[Entries taken from a collection]
■ ■ ■ ■

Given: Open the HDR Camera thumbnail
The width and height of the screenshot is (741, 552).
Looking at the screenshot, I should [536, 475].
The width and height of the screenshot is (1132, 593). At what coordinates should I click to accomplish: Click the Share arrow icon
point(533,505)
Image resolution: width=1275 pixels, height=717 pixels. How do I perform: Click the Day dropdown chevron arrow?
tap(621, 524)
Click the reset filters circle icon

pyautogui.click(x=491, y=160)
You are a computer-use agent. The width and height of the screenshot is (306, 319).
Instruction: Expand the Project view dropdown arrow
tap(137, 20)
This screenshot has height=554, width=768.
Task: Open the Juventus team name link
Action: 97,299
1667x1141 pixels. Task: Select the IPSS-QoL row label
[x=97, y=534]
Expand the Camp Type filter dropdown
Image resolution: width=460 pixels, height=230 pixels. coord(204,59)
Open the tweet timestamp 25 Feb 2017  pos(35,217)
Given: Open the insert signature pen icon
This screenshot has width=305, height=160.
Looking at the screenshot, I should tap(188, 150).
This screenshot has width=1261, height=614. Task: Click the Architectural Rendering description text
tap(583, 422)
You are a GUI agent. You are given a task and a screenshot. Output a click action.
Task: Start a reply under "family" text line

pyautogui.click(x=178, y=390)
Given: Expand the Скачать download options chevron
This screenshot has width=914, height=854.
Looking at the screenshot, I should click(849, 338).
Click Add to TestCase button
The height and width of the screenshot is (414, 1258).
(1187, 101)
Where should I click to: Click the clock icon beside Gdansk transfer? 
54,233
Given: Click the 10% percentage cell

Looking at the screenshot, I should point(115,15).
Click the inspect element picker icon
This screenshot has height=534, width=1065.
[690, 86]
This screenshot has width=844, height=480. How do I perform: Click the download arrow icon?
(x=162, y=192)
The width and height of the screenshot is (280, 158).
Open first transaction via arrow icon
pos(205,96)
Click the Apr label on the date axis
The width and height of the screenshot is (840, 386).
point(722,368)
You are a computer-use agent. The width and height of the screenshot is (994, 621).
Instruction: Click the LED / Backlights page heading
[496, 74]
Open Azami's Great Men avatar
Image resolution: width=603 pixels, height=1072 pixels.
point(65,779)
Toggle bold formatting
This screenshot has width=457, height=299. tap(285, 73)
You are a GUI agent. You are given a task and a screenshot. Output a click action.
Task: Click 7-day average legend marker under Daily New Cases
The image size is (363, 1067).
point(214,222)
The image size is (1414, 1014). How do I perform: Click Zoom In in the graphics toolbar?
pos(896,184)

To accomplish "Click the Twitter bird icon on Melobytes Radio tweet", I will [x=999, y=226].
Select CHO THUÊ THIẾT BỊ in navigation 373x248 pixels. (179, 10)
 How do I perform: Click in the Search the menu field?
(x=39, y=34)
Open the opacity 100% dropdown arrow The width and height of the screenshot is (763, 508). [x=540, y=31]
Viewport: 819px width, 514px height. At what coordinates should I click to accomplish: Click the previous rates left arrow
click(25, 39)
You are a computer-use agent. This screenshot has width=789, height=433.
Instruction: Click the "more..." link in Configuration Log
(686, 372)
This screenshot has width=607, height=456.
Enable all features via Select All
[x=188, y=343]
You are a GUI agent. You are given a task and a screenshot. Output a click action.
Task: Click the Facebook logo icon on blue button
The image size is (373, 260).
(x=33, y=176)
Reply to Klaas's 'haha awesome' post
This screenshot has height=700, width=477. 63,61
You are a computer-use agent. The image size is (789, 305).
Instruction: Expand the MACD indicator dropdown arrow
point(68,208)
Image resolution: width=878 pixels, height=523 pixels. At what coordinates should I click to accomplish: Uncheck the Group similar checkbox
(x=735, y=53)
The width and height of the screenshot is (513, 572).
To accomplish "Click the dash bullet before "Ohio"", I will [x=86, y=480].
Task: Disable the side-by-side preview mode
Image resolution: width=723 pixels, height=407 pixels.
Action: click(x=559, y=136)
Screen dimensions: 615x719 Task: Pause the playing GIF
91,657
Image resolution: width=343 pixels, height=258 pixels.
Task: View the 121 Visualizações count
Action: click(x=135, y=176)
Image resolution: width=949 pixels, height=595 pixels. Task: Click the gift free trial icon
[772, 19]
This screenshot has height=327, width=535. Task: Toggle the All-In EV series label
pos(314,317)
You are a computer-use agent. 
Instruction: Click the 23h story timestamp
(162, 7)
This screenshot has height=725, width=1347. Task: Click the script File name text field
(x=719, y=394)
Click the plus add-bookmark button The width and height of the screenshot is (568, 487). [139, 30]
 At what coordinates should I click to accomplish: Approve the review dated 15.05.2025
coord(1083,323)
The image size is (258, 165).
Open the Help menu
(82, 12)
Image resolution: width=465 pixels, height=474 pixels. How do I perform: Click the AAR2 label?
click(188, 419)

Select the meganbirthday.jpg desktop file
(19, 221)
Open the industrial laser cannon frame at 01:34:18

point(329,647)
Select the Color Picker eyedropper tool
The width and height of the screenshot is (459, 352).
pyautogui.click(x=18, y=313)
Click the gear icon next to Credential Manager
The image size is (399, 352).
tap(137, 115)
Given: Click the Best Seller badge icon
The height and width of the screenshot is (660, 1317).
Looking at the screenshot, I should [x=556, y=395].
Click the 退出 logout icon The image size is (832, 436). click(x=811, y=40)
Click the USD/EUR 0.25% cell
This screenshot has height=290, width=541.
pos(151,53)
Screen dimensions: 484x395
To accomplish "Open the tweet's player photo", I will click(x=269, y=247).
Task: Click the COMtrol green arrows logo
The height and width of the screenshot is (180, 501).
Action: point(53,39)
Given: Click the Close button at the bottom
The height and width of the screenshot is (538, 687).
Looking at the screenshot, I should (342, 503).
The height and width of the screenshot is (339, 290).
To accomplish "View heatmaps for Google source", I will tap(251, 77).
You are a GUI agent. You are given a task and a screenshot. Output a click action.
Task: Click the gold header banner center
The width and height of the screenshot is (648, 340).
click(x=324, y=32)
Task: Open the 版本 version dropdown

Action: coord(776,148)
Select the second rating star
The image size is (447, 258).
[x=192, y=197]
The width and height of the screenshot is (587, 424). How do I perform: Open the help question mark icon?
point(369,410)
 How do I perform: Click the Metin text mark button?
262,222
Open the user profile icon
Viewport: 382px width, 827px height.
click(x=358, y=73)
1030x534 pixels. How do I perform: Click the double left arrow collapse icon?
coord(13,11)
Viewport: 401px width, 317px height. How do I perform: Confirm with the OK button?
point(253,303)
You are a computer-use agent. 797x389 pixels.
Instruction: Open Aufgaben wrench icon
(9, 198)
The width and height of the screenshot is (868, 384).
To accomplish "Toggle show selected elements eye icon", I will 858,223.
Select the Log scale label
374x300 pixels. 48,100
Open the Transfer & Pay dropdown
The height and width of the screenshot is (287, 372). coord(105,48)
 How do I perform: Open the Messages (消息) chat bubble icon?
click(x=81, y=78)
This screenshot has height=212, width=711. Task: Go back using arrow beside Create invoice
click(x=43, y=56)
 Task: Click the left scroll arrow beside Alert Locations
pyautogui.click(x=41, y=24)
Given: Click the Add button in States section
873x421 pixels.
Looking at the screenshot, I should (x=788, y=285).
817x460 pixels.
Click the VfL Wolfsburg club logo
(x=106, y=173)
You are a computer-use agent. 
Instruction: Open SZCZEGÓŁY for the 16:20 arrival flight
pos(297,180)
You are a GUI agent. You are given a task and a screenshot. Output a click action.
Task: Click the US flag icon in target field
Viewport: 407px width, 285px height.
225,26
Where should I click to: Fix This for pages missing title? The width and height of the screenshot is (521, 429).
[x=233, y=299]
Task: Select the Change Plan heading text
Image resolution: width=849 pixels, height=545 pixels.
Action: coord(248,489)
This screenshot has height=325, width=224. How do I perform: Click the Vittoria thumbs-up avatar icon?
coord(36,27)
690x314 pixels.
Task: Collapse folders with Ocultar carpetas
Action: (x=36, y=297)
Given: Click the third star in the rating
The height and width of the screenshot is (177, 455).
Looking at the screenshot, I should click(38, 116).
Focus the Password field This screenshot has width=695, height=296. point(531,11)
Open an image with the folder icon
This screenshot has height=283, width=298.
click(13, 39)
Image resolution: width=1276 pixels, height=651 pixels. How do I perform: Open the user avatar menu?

■ ■ ■ ■

Only lines with the word "tweet" count here; copy every one from the records.

__OUTPUT BELOW__.
Open the tweet timestamp 25 Feb 2017  pos(35,217)
To accomplish "Click the Twitter bird icon on Melobytes Radio tweet", I will [x=999, y=226].
To accomplish "Open the tweet's player photo", I will click(x=269, y=247).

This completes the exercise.